Amax for FP8 Convolutions in XLA #61460

philipphack · 2023-08-02T23:43:44Z

Extends the functionality of scaled convolutions operating on F8E4M3FN and F8E5M2 data types to optionally return the scalar maximum of the absolute (Amax) of the result before quantization,

(X, W, x_scale, w_scale, y_scale) -> (Y, y_amax).

philipphack · 2023-08-02T23:44:23Z

CC @reedwm.

tensorflow/compiler/xla/stream_executor/cuda/cuda_dnn.cc

reedwm · 2023-08-03T03:44:52Z

tensorflow/compiler/xla/stream_executor/cuda/cuda_dnn.cc

+      if (std::find(uids_.begin(), uids_.end(), operand_uid) != uids_.end()) {
+        auto user = user_uids_.find(operand_uid);
+        if (user == user_uids_.end()) {
+          return {tsl::errors::Internal("Unknown ID.")};


Don't think you need braces {...} here?
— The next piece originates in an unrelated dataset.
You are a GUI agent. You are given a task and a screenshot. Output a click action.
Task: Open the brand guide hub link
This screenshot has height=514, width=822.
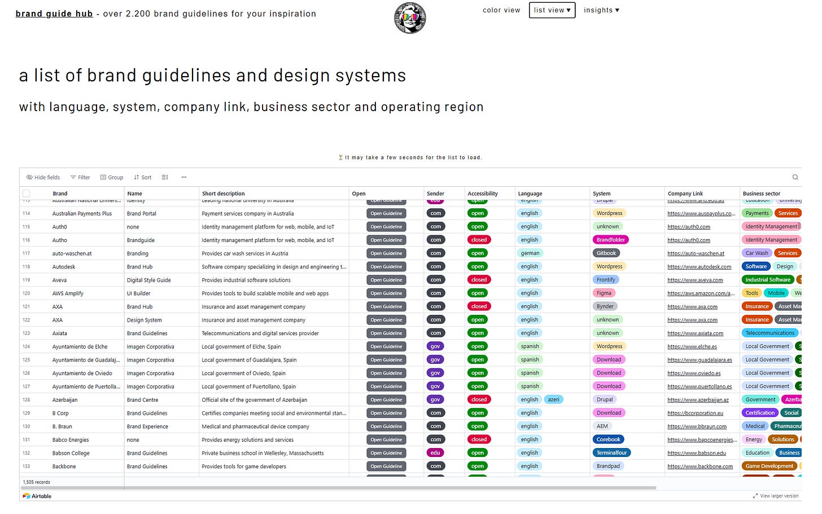pos(54,14)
And same in GetUserUIDs.

tensorflow/compiler/xla/stream_executor/cuda/cuda_dnn.cc

reedwm · 2023-08-04T01:37:14Z

tensorflow/compiler/xla/service/gpu/cudnn_fused_conv_rewriter.cc

 StatusOr<bool> F8GraphConv(HloComputation* comp, se::CudaComputeCapability cc) {
  bool changed = false;


I think the FP8 logic should be moved to its own pass in its own file, since it's independent from the non-FP8 logic, the FP8 logic is fairly long and substantial, and it uses the currently-FP8-specific concept of a GraphString

This should be done in a separate PR though. I'm fine if this is done before or after this PR.

tensorflow/compiler/xla/service/gpu/cudnn_fused_conv_rewriter.cc

reedwm · 2023-08-04T02:16:24Z

tensorflow/compiler/xla/service/gpu/conv_algorithm_picker.cc

+  // Set the algorithm and update the shape of the convolution Custom Call to
+  // account for the appropriate amount of scratch memory.


The original code still was careful to package the convolution output in a tuple where the second element was an empty tensor (see line 1072 of the original code). I assume this is because it's possible an instruction uses the empty tensor. You should keep that code here, even though you now update the custom call in place instead of creating a new one.

The last element in the tuple is the workspace. The current and the original implementation preserve the shapes of the tuple elements, which should make them compatible.

Sorry, I forgot to comment before, but the current implementation doesn't seem to preserve the shapes of the last element in the tuple. Before, the last tuple element was empty but with this PR, the last tuple element in the size of the scratch space.

Isn't that the objective though, based on the comment in line 1039? Note that in the previous implementation, the second element of the tuple returned by new_call is not accessed.

The old code would replace

output_and_empty_array = (f16[1,1,1,1], u8[0]) custom-call(...) conv_result = f16[1,1,1,1] get-tuple-element(output_and_empty_array), index=0

with

new_call = (f16[1,1,1,1], u8[123]) custom-call(...) new_conv_result = f16[1,1,1,1] get-tuple-element(new_call), index=0 empty_constant = u8[0] constant({}) output_and_empty_array = (f16[1,1,1,1], u8[0]) tuple(new_conv_result, empty_constant) conv_result = f16[1,1,1,1] get-tuple-element(output_and_empty_array), index=0

Before this PR, output_and_empty_array has the same shape both before and after this pass, which is (f16[1,1,1,1], u8[0]). Even though the custom-call itself now has a non-empty second tuple element, the pass carefully packages the output in a new tuple such that the second element is empty.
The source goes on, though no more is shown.